Hortonworks Cybersecurity Platform
Also available as:
loading table of contents...

Create a Parser for Your New Data Source by Using the Management Module

To add a new data source, you must create a parser that transforms the data source data into JSON messages suitable for downstream enrichment and indexing by HCP. Although HCP supports both Java and general-purpose parsers, you can learn the general process by viewing an example using the general-purpose parser Grok.

  1. Determine the format of the new data source’s log entries, so you can parse them:
    1. Use ssh to access the host for the new data source.
    2. View the different log files and determine which to parse:
      sudo su - 
      cd /var/log/$NEW_DATASOURCE 
      The file you want is typically the access.log, but your data source might use a different name.
    3. Generate entries for the log that needs to be parsed so that you can see the format of the entries:
      timestamp | time elapsed | remotehost | code/status | bytes | method | URL rfc931 peerstatus/peerhost | type
  2. Create a Kafka topic for the new data source:
    1. Log in to $KAFKA_HOST as root.
    2. Create a Kafka topic with the same name as the new data source:
      --zookeeper $ZOOKEEPER_HOST:2181 --create --topic $NEW_DATASOURCE 
      --partitions 1 --replication-factor 1 
    3. Verify your new topic by listing the Kafka topics:
      /usr/hdp/current/kafka-broker/bin/kafka-topics.sh --zookeeper $ZOOKEEPER_HOST:2181 --list
  3. Create a Grok statement file that defines the Grok expression for the log type you identified in Step 1.
    You must include timestamp in the Grok expression to ensure that the system uses the event time rather than the system time.
    Refer to the Grok documentation for additional details.
  4. Launch the HCP Management module from $METRON_MANAGEMENT_UI_HOST:4200, or follow these steps:
    1. From the Ambari Dashboard, click Metron.
    2. Select the Quick Links.
    3. Select Metron Management UI.
  5. Under Operations, click Sensors.
  6. Click (add) to view the new sensor panel:

  7. In the NAME field, enter the name of the new sensor.
    Because you created a Kafka topic for your data source, the module should display a message similar to Kafka Topic Exists. Emitting. If no matching Kafka topic is found, the module displays No Matching Kafka Topic.
  8. In the Parser Type field, choose the type of parser for the new sensor (in this example task, Grok).
    If you chose a Grok parser type and no Kafka type is detected, the module prompts for a Grok Statement.
  9. Enter a Grok statement for the new parser:
    1. In the Grok Statement box, click (expand window) to display the Grok validator panel:
    2. For SAMPLE, enter a sample log entry for the data source.
    3. For STATEMENT, enter the Grok statement you created for the data source, and then click TEST.
      The Management module automatically completes partial words in your Grok statement as you enter them.
      You must include timestamp to ensure that the system uses the event time rather than the system time.
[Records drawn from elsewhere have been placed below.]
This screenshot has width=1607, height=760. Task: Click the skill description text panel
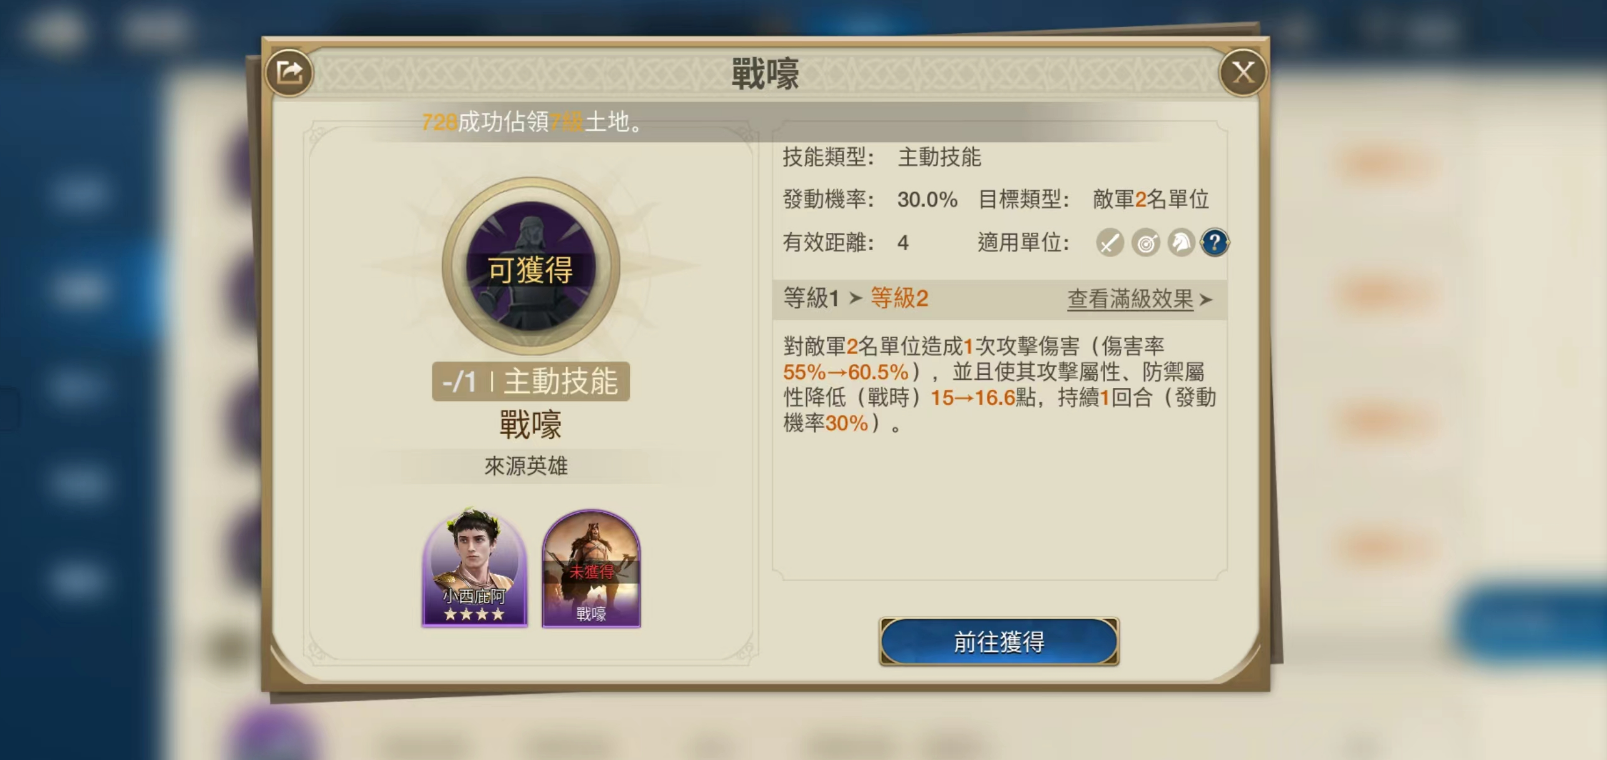coord(999,385)
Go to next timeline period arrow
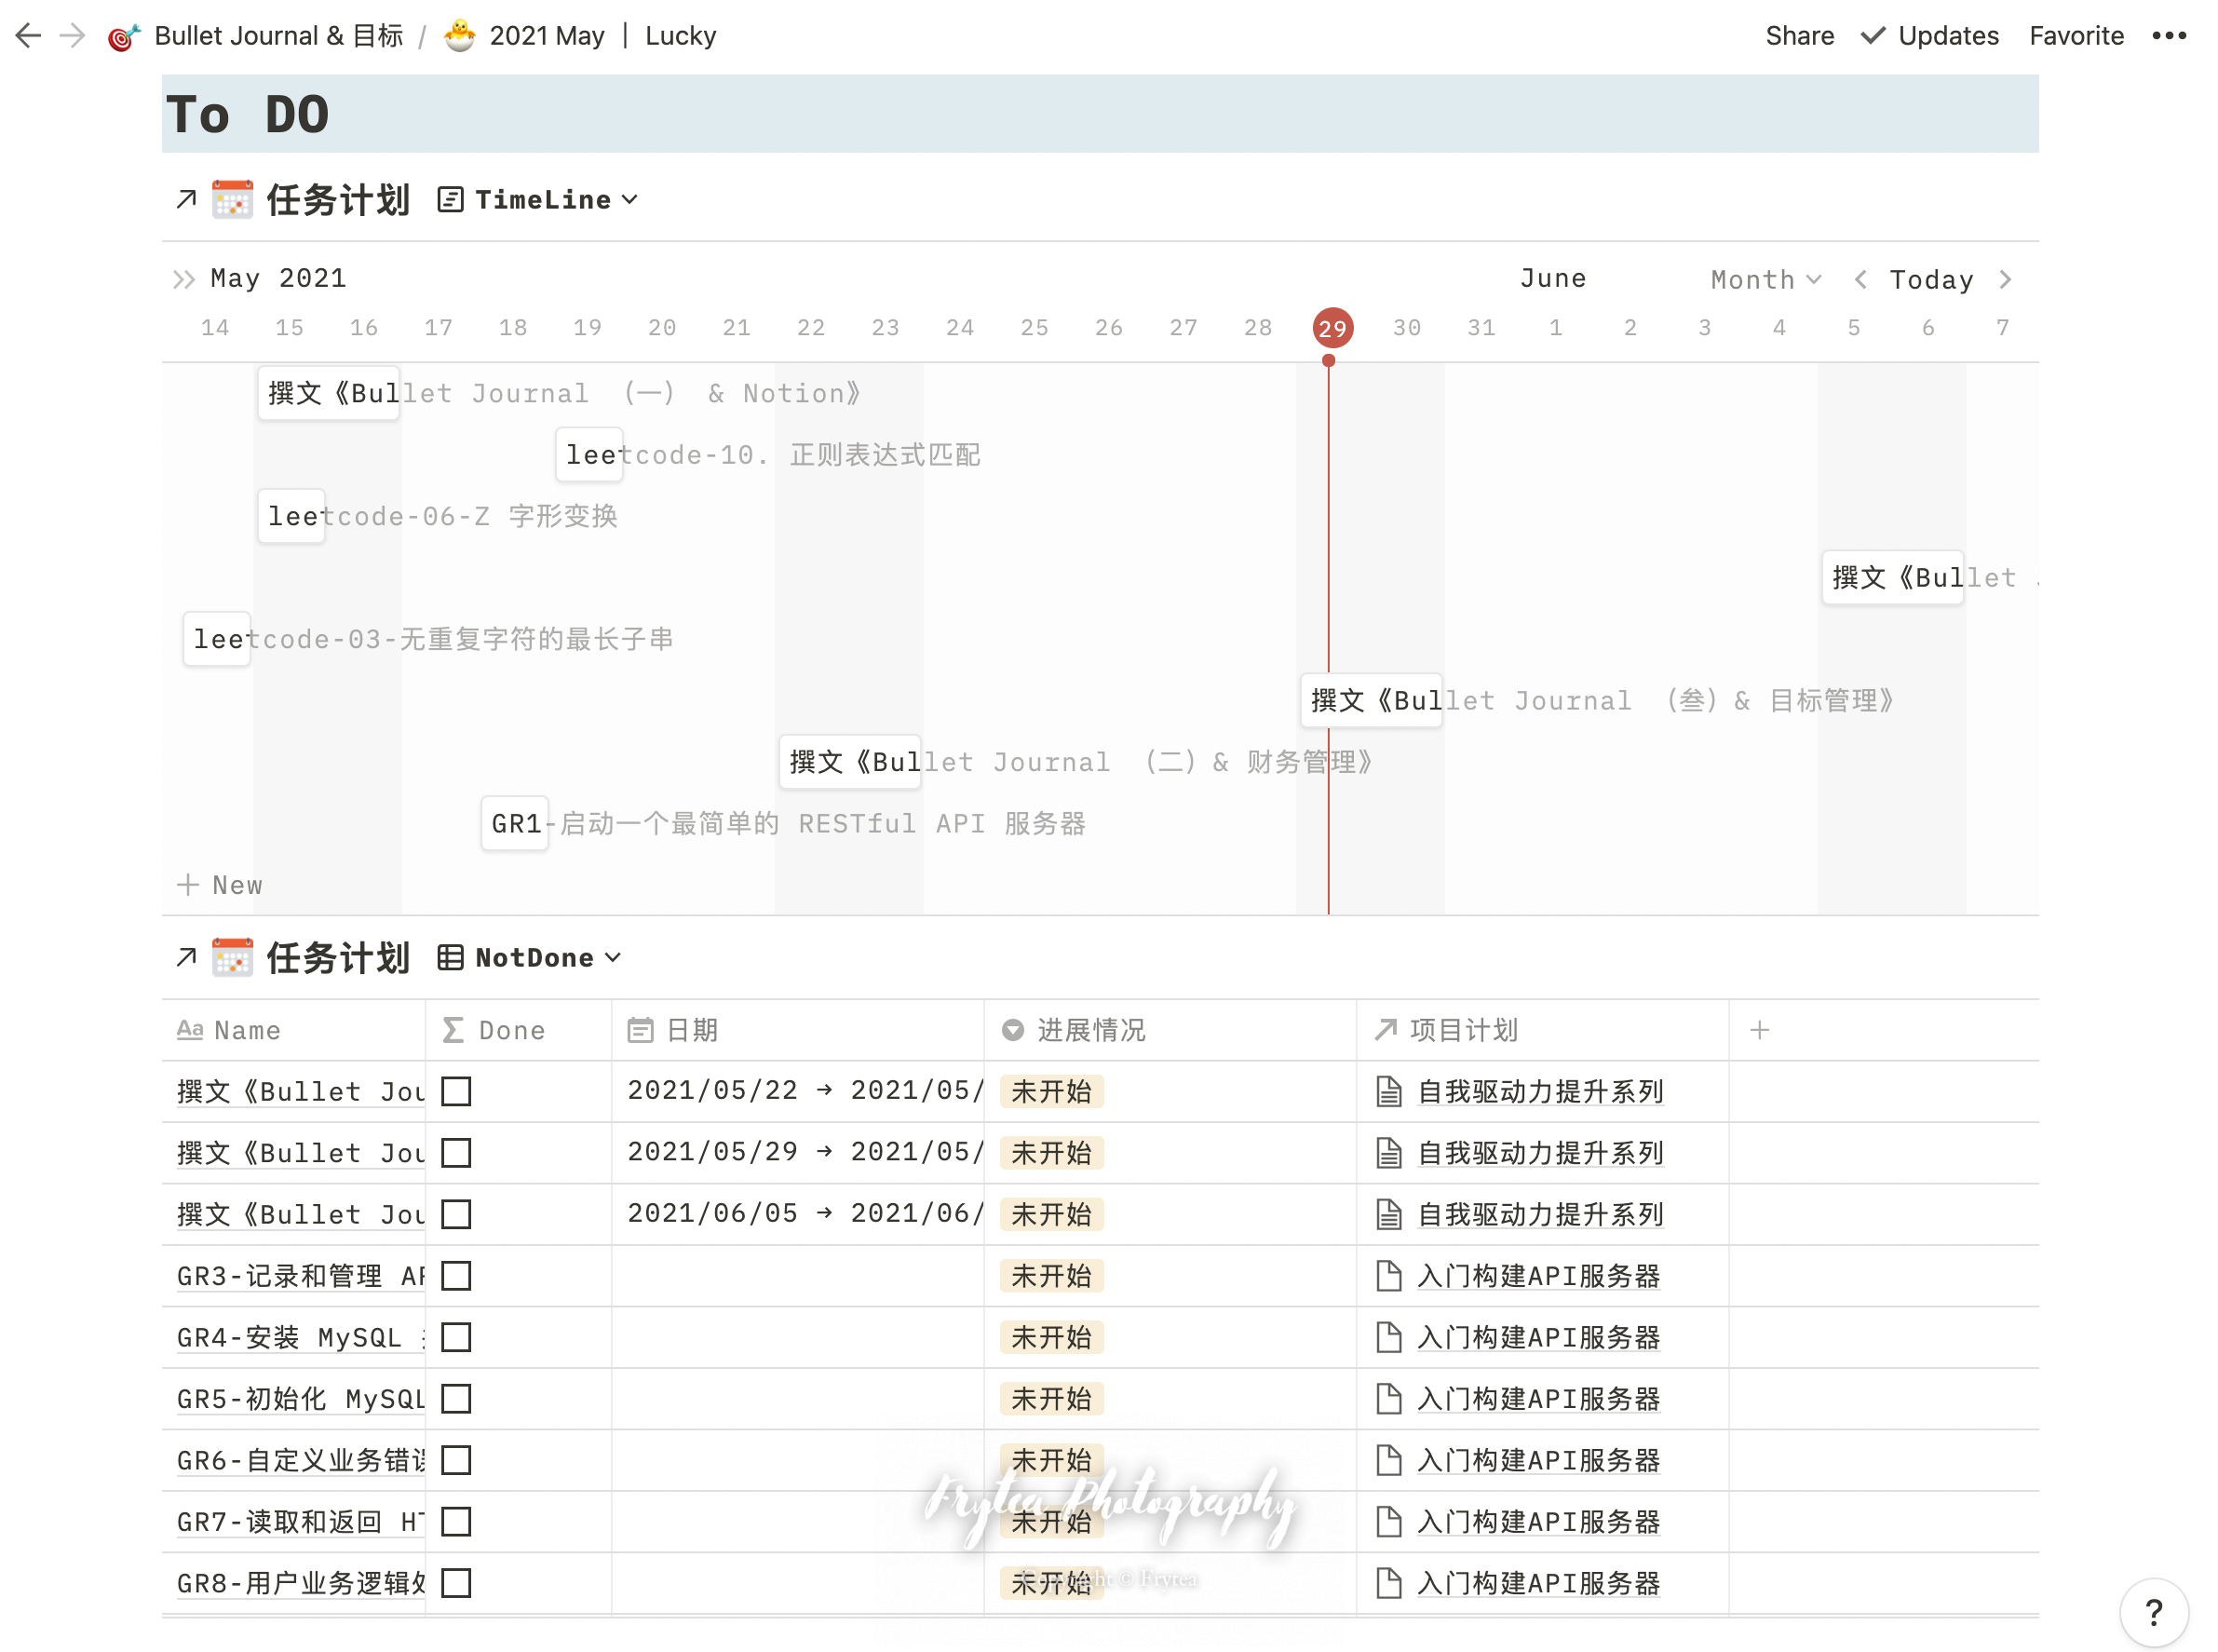Viewport: 2218px width, 1652px height. tap(2004, 280)
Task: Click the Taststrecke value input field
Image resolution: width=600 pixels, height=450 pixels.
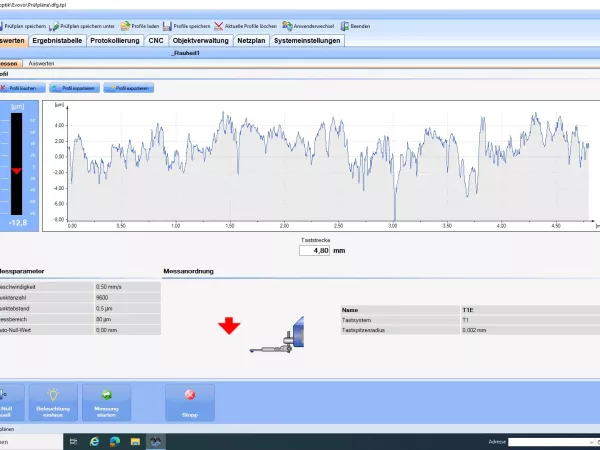Action: click(315, 251)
      If the validator finds an error, it displays the error information; otherwise, the valid mapping displays in the PREVIEW field.

      Consider repeating substeps a through c to ensure that your Grok statement is valid for all sensor logs.
    4. Click SAVE.
  10. Click SAVE to save the sensor information and add it to the list of sensors.
    This new data source processor topology ingests from the $Kafka topic and then parses the event with the HCP Grok framework using the Grok pattern. The result is a standard JSON Metron structure that then is added to the "enrichment" Kafka topic for further processing.